**TÂCHES À RÉALISER**.
**a)** Répondez à ces questions d'après le texte sur Ally McBeal :
(i) Quelle chaîne diffuse la première saison de la série ?
(ii) Quelle actrice interprète Ally ?
(iii) Qui a créé la série, et quelle profession exerçait-il auparavant ?
**b)** Relevez tous les titres de séries télévisées mentionnés dans le texte sur Ally McBeal.
**c)** Prolongez le texte sur Ally McBeal à la suite de sa dernière phrase.

____ EXTRAIT DU TEXTE

Alors que la chaîne Teva achève la diffusion de la première saison d'Ally McBeal1, un flux d'amour pour la série est nettement perceptible en France. Le personnage culte, c'est Ally, jeune femme romantique en voie de désillusionnement fuite, et/ou d'émancipation, ça dépend des jours, des épisodes et de la subjectivité du téléspectateur. Revêtue comme d'une armure pare-vannes de ses petits tailleurs stricts en haut, courts en bas, Ally (Calista Flockhart) est avocate dans un cabinet de néo-yuppies new-yorkais dont la compétence professionnelle n'a d'égale que l'immaturité existentielle. Ils bossent comme des malades et le reste du temps parlent cul dans les toilettes. A la vie de couple qui les fait rêver mais qu'ils fuient comme la peste, ces trentenaires shootés à la tchatche ont substitué la vie de groupe au bureau.
Depuis Friends et Seinfeld, on sait quels choux gras l'Amérique des sitcoms réserve aux vies communautarisantes de ses célibataires urbains, individualistes et bien-pensants à qui l'humour sert de bréviaire passe-partout. C'est sur ce même terrain d'avant-garde déconnante d'une nouvelle bourgeoisie occidentale en train d'éclore que David E. Kelley, créateur de la série, ancien avocat et mari de l'actrice Michelle Pfeiffer, plante un personnage féminin parfaitement synchrone avec l'«air du temps»: Ally McBeal se soumet à des expériences de femme libérée sans l'être ni le vouloir véritablement, c'est pourquoi elle est si «touchante», tel est le mot qui revient le plus souvent dans la bouche des inconditionnels de la série.

________
____ DONNÉES FOURNIES

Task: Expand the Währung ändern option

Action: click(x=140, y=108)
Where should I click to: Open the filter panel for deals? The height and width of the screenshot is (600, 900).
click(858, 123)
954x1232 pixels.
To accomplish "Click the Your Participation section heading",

________
____ DONNÉES FOURNIES

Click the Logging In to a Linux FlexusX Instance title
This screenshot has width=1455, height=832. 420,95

________
____ DONNÉES FOURNIES

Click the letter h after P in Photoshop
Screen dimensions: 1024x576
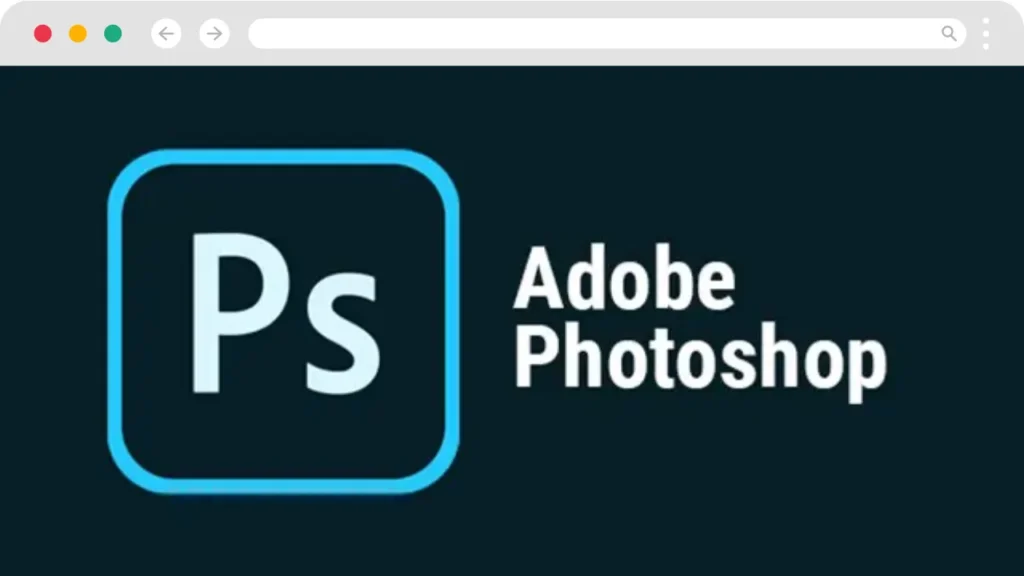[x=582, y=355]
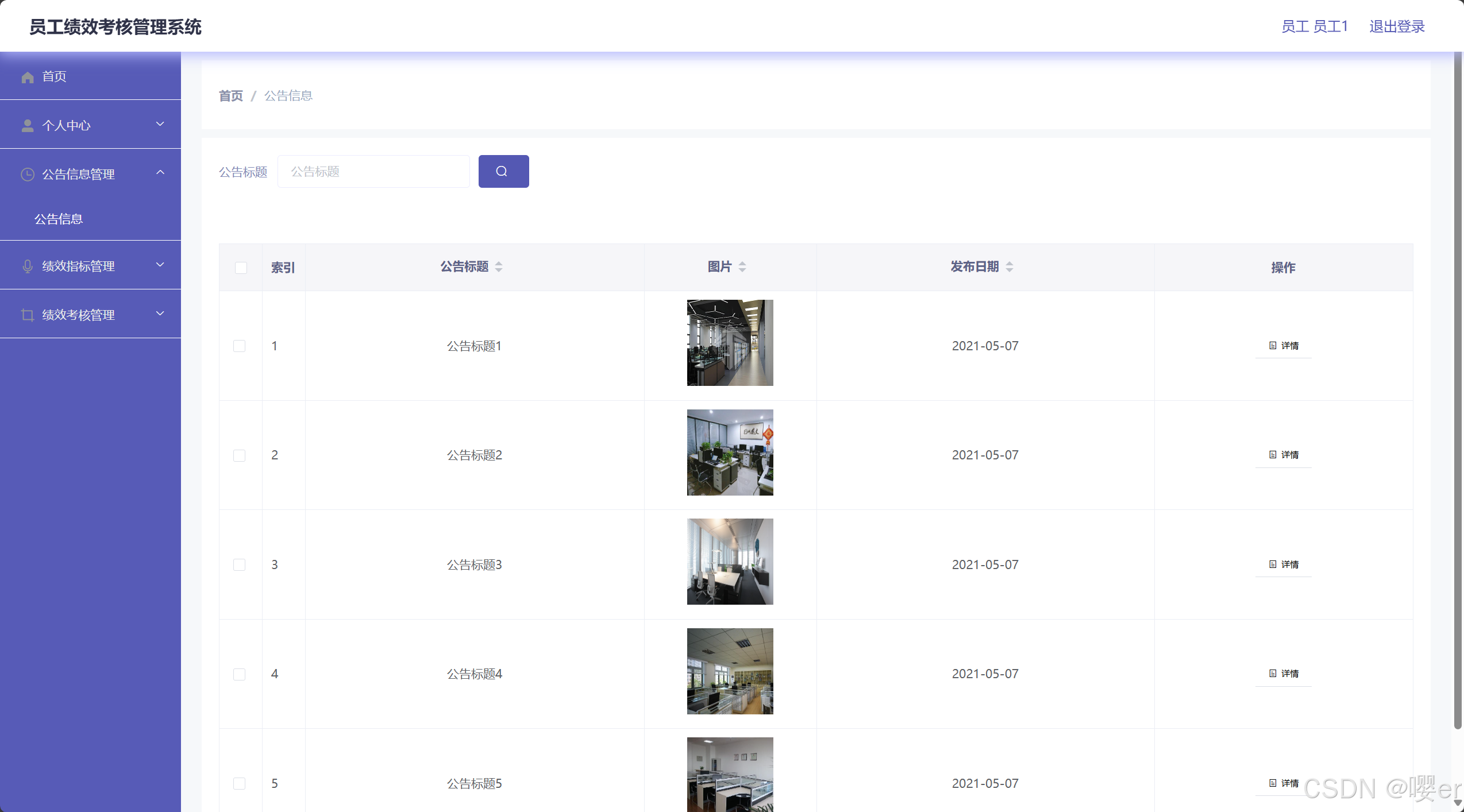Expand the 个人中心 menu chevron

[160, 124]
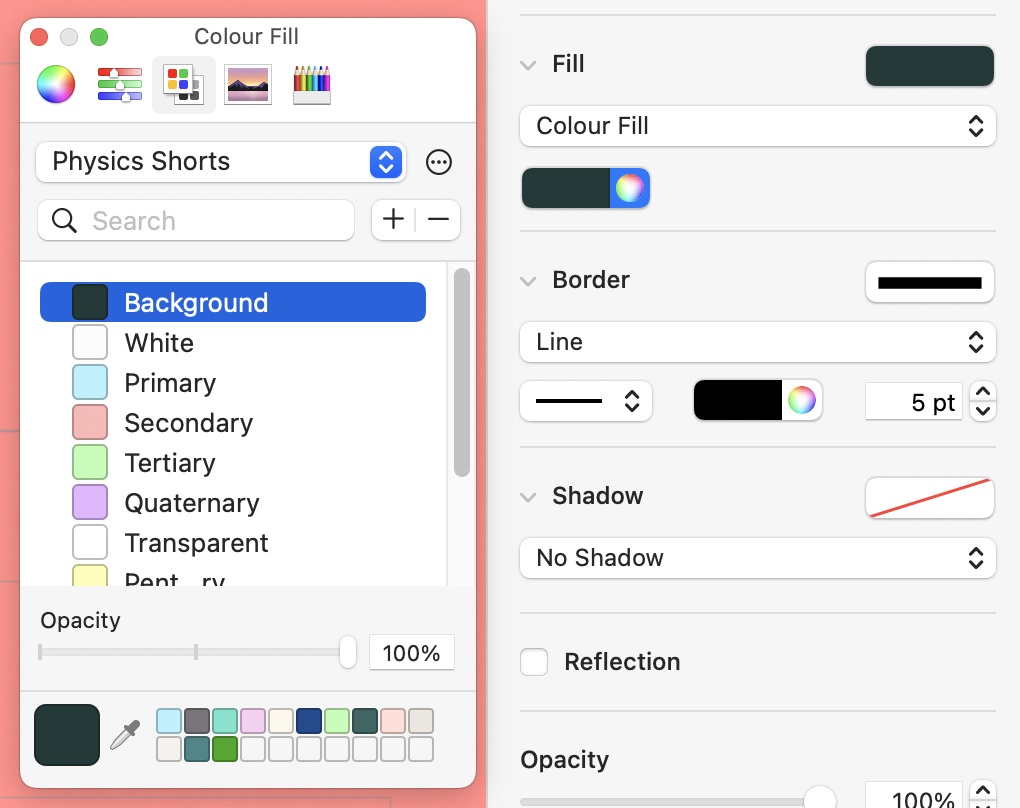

________

**RÉPONSES PAR TÂCHE**.
**a)**
(i) Teva.
(ii) Calista Flockhart.
(iii) David E. Kelley, ancien avocat.

**b)** Ally McBeal, Friends, Seinfeld.

**c)**
«Je ne dois pas avoir envie d'être trop heureuse ou satisfaite parce qu'après, quoi? Ça me plaît d'être en fuite, en recherche. That's the fun. Plus on est perdu, plus il faut en vouloir. Allez savoir pourquoi je m'éclate peut-être vraiment et je ne le sais pas.» Autrement dit: la liberté, c'est de ne pas savoir qu'en faire. Quand on a tout mais que l'essentiel se dérobe encore, on s'appelle Ally McBeal, c'est-à-dire mademoiselle Tout-le-Monde, et ce n'est pas parce qu'on croit à l'amour et à la justice qu'on ne fantasme pas lorsqu'on tombe nez à nez, à l'occasion d'un cours de sculpture auquel on s'est inscrit dans un accès de déprime, avec la bite imposante d'un modèle anatomiquement parfait.
Mais les petites affaires érotico-réalistes d'Ally ne tiendraient pas la distance si la série n'avait au feu d'autres fers plus convaincants. D'abord une kyrielle de personnages secondaires et de dialogues merveilleusement bien écrits, ce qui fait dire à Alain Karaze que la télévision est plus «un médium d'auteur que de réalisateur. Ce n'est pas un hasard si les producteurs de ces séries américaines sont des scénaristes.» Ensuite, des innovations visuelles à base de morphing, qui offrent au psychologisme ambiant des portes de sortie toujours surprenantes. La bouillabai(s)se mentale d'Ally débouche sur des hallucinations représentées à l'écran, dont la crudité ou l'étrangeté tranchent avec la banalité de sa vie réelle, comme ce «bébé danseur» énigmatique qui la harcèle pendant plusieurs épisodes sur un morceau des Prodigy (et qui poursuit sa carrière d'icône pour happy few sur Internet).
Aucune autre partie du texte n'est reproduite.